Target Capture/Next-Generation Sequencing for Nonsyndromic Cleft Lip and Palate in the Japanese Population.

OBJECTIVE

The pathogenesis of nonsyndromic cleft lip with or without cleft palate (NSCL ± P) and nonsyndromic cleft palate only (NSCP) may be associated with genetic factors. Although some predisposing genes/loci have been reported, their attributable risk is too small to be clinically meaningful. To clarify the genetic causes and mechanisms of NSCL±P or NSCP, we conducted mutation analysis of target genes using a next-generation sequencing (NGS) approach.

METHODS

The target genes, IRF6, WNT5A, WNT9B, TP63, MSX1, TFAP2A, PAX9, DLX3, DLX4, and MN1, were selected based on previous reports of potential associations with the development of NSCL±P or NSCP from genome-wide association studies and candidate gene analyses. Mutation analysis was conducted using NGS on 74 Japanese trios (patient and parents) and 18 Japanese patients only families.

RESULTS

We detected single-nucleotide variants (SNVs) for 7 genes: IRF6, DLX4, WNT5A, TFAP2A, WNT9B, TP63, and PAX9. The SNVs found on IRF6 and DLX4 were missense mutations, whereas those identified on WNT5A, TFAP2A, WNT9B, TP63, and PAX9 were rare variants in the noncoding region; no de novo mutation was identified in the trio samples.
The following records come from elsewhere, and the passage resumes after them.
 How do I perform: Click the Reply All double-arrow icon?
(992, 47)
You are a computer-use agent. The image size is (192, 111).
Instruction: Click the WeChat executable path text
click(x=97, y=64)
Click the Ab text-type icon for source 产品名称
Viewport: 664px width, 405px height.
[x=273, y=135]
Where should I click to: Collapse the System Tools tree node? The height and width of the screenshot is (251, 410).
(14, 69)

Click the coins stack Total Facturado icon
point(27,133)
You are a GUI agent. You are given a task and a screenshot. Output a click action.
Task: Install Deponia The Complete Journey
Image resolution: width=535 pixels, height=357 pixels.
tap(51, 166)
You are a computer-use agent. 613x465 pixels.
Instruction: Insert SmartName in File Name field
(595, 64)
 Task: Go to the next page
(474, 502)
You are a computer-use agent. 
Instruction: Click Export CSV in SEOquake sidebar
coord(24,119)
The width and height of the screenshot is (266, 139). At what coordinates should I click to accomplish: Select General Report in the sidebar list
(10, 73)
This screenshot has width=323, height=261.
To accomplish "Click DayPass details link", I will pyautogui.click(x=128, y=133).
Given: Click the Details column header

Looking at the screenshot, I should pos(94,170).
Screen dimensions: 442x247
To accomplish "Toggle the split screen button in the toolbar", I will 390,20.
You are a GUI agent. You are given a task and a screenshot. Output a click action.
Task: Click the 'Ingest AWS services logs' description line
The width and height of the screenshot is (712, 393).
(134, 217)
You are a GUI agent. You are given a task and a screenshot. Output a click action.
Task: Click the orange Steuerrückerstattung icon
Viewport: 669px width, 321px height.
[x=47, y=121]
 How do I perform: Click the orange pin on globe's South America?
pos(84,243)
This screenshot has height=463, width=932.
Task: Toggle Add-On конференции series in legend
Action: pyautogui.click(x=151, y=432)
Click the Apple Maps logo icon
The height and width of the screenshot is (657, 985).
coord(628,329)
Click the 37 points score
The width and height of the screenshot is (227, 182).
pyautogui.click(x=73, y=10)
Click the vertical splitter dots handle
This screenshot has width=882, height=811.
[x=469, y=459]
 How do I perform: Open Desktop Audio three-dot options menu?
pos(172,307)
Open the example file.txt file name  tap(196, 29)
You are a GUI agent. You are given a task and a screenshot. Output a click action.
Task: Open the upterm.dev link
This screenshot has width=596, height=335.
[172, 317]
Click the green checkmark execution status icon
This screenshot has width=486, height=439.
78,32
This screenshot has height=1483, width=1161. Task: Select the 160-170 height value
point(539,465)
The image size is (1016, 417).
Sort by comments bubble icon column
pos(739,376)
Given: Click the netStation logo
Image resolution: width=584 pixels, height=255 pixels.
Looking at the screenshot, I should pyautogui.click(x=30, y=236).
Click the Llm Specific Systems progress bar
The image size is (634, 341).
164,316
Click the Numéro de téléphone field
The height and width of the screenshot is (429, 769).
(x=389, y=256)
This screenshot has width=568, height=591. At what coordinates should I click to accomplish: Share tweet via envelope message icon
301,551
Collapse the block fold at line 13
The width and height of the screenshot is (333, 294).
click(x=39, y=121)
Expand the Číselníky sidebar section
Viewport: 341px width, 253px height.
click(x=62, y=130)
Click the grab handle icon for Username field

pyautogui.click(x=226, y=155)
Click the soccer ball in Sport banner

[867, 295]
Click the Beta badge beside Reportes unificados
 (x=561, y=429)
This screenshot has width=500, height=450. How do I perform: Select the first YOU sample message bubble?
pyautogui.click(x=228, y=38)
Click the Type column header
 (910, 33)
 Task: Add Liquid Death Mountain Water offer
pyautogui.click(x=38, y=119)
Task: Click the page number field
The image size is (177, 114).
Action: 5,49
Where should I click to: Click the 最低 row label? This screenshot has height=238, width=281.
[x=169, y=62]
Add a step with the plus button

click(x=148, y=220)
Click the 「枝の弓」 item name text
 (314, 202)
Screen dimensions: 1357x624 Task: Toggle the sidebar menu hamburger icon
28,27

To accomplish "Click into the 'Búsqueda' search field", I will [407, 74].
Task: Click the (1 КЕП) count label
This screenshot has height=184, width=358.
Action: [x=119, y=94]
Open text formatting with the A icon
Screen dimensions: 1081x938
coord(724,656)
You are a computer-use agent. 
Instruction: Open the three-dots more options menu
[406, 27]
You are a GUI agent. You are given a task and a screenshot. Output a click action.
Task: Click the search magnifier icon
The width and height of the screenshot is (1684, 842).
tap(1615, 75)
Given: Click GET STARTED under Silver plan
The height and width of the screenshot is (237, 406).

The amino acid change on DLX4 was detected within the highly conserved homeodomain and was predicted to have a deleterious impact on the protein function by in silico analysis.

CONCLUSIONS

The DLX4 missense mutation c.359C>T (Pro120Leu) was found in 1 Japanese patient with NSCL±P and was located in the homeodomain region. This mutation likely plays a role in the development of NSCL±P in the Japanese population.